Coping With Infertility

Fertility and Infertility Articles> Coping With Infertility

Most people think it’s real easy to get pregnant.  In fact, they spend a major amount of their time and energy working at not having a baby until they feel they’re ready for it.  And when the time comes they feel is right, they stop all forms of contraception and make love, anticipating creating their own little bundle of joy.

And nothing happens!  And they try again, and again … and again.  Doubts begin to creep in until it’s staring them in the face, that something, somewhere, is wrong. 

Contrary to popular belief, this is not uncommon.  The couple decides to visit their health provider, who recommends certain tests and sometimes, the results point to one or the other or both partners being infertile.   The news comes as a shock; they can’t believe this could be happening to them.  All their excitement and eagerness at having their own baby is crushed.  They may experience extreme sadness and an overwhelming sense of loss.  One or both of them could get stressed and bitter. 

While for some there may be no solution to their infertility, for the others today, there are a number of options available that make it possible for infertile couples to have their own baby.  But the first step towards moving ahead is learning how to cope with the knowledge of their infertility.

You may be reading this because you find yourself in this very situation.   Listed below are some suggestions on how to deal with the knowledge of one’s infertility and the best way to cope is to work along with your partner in a mutually supportive manner.

1. Accept reality.  You or your partner or both of you are infertile.  This is real and one needs to come to terms with this.  The good news is that being infertile is not life-threatening.  The bad news is that you cannot produce a baby the normal way.  This is not your fault so don’t go berating yourself unnecessarily and feel there is something wrong with you or your partner.  Accept you have a problem and gear up mentally and emotionally to deal with it.  Know that there are many others out there facing the same reality.

2. Be sensitive.  Just as you are experiencing strong emotions at learning about your inability to have a baby normally, your partner is also going through similar emotions.   That does not necessarily mean that you will both be experiencing the same emotions at the same time.  Be sensitive and supportive of each other and give each other the space and time to come to terms with the situation.  Besides a feeling of not being alone, supporting each other will only strengthen the relationship.

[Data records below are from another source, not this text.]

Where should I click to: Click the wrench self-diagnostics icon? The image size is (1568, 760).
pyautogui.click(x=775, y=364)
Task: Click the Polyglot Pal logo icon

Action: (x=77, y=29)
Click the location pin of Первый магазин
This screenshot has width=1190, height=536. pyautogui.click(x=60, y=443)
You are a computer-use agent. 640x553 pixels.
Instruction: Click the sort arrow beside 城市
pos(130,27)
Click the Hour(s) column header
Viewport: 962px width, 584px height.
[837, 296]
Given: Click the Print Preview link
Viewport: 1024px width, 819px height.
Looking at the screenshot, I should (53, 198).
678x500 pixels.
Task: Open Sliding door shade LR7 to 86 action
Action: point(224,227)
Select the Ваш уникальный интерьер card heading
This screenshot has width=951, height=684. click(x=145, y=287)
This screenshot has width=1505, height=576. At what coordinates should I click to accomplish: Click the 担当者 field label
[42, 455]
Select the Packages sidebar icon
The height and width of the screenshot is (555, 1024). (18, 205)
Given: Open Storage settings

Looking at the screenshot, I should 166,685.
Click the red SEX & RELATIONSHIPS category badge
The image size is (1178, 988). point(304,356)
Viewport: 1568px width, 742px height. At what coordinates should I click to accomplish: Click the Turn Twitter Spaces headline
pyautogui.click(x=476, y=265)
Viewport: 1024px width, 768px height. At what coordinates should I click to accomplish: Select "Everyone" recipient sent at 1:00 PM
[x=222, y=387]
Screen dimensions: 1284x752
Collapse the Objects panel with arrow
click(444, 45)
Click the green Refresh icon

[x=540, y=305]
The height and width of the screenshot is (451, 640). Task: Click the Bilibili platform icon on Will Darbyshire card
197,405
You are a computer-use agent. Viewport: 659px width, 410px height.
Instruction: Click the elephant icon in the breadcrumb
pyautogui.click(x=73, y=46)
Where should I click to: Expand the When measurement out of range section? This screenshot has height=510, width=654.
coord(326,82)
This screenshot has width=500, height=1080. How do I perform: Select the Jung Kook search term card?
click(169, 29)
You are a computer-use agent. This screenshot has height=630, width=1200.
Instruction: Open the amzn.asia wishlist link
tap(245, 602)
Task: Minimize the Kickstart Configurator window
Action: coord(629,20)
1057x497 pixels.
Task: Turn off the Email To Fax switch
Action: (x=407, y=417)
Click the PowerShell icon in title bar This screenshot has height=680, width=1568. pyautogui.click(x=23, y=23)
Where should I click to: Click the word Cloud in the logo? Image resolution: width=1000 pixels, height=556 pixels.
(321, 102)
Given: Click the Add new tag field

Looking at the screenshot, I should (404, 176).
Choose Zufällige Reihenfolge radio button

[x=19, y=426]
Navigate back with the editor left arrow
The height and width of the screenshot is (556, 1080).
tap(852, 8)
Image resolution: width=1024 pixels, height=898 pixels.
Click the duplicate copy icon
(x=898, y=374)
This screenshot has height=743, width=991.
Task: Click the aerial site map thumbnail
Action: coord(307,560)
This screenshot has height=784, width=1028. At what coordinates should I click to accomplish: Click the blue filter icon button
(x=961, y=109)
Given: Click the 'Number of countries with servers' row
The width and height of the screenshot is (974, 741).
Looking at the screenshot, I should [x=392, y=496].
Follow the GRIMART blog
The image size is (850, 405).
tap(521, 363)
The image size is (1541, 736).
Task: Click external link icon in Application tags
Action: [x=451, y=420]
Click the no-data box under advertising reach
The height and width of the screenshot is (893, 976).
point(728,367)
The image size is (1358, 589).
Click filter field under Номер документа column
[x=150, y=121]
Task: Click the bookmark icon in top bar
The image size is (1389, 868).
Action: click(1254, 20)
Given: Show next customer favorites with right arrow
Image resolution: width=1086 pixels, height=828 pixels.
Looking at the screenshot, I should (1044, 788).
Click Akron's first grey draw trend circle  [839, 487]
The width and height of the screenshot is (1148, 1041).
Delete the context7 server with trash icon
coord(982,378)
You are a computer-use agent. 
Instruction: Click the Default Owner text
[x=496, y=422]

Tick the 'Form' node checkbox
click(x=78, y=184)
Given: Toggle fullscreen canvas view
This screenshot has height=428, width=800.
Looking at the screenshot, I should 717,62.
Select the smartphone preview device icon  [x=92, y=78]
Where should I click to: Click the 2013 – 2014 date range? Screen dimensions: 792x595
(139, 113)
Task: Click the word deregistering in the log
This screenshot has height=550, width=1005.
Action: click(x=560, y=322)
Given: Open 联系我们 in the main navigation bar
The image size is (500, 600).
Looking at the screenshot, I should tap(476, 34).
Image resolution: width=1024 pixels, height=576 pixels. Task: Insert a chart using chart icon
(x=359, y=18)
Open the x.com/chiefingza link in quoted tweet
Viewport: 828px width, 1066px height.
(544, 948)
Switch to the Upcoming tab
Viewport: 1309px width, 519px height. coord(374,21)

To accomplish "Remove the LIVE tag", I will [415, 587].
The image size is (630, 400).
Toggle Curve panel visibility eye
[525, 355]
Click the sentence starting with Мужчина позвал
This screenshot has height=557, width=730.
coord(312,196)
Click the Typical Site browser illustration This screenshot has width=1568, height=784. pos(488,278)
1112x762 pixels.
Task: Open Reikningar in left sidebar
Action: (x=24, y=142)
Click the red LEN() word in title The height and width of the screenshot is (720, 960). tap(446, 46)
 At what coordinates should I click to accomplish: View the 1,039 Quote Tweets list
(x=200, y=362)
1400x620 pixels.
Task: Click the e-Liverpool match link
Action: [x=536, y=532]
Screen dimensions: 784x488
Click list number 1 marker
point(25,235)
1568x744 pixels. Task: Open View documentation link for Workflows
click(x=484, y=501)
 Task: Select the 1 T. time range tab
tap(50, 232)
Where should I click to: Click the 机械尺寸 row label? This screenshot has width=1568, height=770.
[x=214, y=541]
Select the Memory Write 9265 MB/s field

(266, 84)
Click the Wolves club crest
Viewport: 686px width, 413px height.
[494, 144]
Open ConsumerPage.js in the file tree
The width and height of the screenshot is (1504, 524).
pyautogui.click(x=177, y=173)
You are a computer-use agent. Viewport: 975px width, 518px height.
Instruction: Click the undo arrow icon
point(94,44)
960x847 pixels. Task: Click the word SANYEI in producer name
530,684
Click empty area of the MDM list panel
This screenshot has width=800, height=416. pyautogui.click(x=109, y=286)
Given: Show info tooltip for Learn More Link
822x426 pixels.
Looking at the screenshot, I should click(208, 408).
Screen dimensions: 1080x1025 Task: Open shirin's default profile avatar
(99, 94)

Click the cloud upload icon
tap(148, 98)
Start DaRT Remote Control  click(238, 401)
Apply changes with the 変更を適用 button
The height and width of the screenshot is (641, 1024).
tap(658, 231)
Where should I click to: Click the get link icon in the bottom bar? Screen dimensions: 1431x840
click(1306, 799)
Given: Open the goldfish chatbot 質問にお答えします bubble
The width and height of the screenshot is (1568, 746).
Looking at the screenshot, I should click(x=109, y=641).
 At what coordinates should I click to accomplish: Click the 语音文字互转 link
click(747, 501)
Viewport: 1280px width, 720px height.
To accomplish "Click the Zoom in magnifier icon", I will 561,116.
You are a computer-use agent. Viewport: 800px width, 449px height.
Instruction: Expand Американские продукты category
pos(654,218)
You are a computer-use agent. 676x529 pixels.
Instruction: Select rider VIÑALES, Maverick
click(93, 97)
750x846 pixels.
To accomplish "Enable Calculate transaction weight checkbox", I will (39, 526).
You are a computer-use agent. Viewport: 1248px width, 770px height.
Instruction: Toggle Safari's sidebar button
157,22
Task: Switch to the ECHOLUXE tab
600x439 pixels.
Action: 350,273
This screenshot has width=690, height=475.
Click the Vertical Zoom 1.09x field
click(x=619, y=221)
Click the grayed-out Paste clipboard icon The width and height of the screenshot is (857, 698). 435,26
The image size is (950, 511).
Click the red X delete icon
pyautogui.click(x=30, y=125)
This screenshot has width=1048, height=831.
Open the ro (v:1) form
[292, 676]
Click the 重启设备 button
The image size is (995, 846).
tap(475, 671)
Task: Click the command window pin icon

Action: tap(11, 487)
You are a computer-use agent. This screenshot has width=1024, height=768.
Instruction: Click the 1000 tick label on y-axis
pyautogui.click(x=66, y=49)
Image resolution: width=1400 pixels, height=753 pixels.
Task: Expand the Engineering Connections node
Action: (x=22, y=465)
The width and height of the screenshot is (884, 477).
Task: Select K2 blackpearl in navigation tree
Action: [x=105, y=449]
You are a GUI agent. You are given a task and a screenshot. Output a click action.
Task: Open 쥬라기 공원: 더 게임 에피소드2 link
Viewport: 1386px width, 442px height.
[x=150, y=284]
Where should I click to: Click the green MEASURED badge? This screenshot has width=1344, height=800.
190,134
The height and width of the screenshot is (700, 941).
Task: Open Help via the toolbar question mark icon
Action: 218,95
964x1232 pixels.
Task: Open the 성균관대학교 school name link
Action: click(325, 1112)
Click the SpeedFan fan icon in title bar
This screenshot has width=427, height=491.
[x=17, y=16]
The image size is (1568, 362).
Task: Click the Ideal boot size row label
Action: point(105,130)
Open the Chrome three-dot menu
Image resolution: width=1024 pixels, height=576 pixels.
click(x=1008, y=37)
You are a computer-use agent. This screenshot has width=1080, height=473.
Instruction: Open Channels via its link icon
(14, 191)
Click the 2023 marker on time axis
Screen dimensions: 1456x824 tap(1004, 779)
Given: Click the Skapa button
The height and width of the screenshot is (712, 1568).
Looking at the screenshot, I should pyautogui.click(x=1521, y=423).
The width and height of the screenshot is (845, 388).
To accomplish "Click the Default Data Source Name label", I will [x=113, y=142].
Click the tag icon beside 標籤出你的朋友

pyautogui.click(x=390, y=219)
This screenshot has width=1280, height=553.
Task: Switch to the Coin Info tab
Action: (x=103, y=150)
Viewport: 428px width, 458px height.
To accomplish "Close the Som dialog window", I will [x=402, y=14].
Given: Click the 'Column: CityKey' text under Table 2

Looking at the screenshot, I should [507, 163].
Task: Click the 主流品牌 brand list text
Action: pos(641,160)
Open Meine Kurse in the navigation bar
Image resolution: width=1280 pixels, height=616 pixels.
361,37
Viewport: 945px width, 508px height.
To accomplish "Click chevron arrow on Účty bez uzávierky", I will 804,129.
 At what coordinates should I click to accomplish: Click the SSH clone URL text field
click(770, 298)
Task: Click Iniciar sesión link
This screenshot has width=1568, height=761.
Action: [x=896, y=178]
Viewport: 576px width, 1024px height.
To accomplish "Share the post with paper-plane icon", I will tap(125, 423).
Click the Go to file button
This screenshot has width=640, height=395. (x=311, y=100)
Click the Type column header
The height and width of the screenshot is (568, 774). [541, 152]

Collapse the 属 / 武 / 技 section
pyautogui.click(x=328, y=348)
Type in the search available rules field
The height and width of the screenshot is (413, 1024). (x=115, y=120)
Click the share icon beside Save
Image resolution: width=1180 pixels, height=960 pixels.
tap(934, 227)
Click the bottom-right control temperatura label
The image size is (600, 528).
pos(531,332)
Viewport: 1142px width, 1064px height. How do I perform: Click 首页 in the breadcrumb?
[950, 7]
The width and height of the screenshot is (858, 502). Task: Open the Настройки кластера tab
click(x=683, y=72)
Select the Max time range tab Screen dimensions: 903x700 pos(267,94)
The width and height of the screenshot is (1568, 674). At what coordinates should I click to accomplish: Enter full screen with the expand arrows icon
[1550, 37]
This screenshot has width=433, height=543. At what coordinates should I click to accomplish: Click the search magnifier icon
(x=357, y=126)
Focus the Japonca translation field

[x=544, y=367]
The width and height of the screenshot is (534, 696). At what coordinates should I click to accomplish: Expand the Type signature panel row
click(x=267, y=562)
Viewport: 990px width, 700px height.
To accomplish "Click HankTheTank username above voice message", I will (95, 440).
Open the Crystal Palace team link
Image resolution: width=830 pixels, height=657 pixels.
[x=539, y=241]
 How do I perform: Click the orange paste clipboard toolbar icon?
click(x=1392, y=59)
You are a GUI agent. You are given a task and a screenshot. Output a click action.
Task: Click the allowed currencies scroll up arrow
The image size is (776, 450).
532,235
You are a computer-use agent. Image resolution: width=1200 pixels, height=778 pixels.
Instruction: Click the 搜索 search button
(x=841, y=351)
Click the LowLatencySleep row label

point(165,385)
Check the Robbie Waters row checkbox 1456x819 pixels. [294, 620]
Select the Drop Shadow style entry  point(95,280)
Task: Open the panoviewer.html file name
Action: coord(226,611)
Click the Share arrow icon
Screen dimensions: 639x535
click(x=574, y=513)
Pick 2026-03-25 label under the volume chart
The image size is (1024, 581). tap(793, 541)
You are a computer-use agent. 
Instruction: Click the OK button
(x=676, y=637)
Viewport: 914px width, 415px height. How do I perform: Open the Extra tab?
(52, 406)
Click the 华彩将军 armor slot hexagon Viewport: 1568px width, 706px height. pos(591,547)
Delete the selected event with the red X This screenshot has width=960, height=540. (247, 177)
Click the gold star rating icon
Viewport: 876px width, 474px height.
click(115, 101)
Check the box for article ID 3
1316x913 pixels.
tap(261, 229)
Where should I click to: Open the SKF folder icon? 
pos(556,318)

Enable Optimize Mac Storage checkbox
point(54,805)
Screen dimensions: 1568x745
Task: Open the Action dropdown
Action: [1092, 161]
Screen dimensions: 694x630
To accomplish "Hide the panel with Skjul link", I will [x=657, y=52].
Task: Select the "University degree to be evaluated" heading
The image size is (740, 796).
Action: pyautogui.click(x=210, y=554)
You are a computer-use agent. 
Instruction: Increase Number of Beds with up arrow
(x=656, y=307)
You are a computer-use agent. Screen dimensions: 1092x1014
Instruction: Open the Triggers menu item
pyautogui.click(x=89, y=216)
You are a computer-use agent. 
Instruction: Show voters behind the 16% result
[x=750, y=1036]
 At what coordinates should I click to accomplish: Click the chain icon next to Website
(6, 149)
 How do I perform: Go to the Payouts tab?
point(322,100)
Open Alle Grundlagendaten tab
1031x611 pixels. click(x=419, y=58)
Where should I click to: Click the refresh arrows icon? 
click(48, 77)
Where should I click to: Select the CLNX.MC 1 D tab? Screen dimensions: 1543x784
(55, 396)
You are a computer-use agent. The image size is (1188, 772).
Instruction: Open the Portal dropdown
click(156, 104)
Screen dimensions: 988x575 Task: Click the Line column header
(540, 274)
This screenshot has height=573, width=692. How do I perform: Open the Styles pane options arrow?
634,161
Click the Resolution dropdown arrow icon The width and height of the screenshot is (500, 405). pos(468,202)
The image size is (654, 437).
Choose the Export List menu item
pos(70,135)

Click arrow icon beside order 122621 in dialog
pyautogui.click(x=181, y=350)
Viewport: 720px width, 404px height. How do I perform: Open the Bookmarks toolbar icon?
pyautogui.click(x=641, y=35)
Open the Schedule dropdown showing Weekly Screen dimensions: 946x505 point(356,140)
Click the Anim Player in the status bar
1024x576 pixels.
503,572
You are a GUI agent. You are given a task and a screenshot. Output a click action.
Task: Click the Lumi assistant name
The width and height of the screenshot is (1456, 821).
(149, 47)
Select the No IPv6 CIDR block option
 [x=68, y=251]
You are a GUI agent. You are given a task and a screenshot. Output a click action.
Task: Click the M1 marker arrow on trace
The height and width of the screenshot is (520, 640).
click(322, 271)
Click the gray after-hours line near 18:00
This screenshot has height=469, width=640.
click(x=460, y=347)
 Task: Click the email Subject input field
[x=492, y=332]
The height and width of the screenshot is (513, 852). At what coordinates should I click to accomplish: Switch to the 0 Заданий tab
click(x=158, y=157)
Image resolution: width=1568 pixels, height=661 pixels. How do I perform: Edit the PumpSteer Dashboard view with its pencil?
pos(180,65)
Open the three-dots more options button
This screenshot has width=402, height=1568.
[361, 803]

3.  Educate yourself and tap into a support network.  There are many treatments available today to help infertile couples conceive.  Educate yourself on all aspects of infertility and all the options available as well as all that is involved in availing of those options.  Also, meet and interact with others who are in a similar situation and gain access to a wealth of information that will be available with infertility support groups.

4. Set limits.  While there are a number of treatments available to deal with infertility, they are expensive, time consuming and involve a number of procedures that sometimes, could be traumatic.  No one can tell you when to stop trying for a baby, but be real.  Decide how much of yourself you want to dedicate towards getting pregnant and how much you are willing to spend.   

5. Get professional help if you need to.  Learning about one’s infertility can be extremely painful and if coming to terms with it is proving difficult, don’t hesitate to access professional help in learning to deal with it. 

6. Decline to get involved in baby-focused issues or activities.  Until you feel you are ready for it, it is perfectly alright for you to stay away from events or issues that are baby-centric.  You need time to come to terms with your infertility and declining to participate in activities that concentrate on babies, if that upsets you, is pretty sensible.

7. Be optimistic and yet, realistic.  With all the treatments and options available today to infertile couples, it is quite possible to get one’s expectations up.  While optimism will aid fertility treatments be successful, be realistic and don’t set yourself up for disappointment.  Know what the odds are and be prepared for any outcome.

8. Get involved in other activities.  The shock of learning about your infertility may have robbed you of your natural enthusiasm and energy.  Don’t allow yourself to fall into a rut of depression and negativity.  Get involved in other activities that take your attention away from your inability to naturally have a baby.  Do things that energize and  interest you and bring back your enjoyment of life.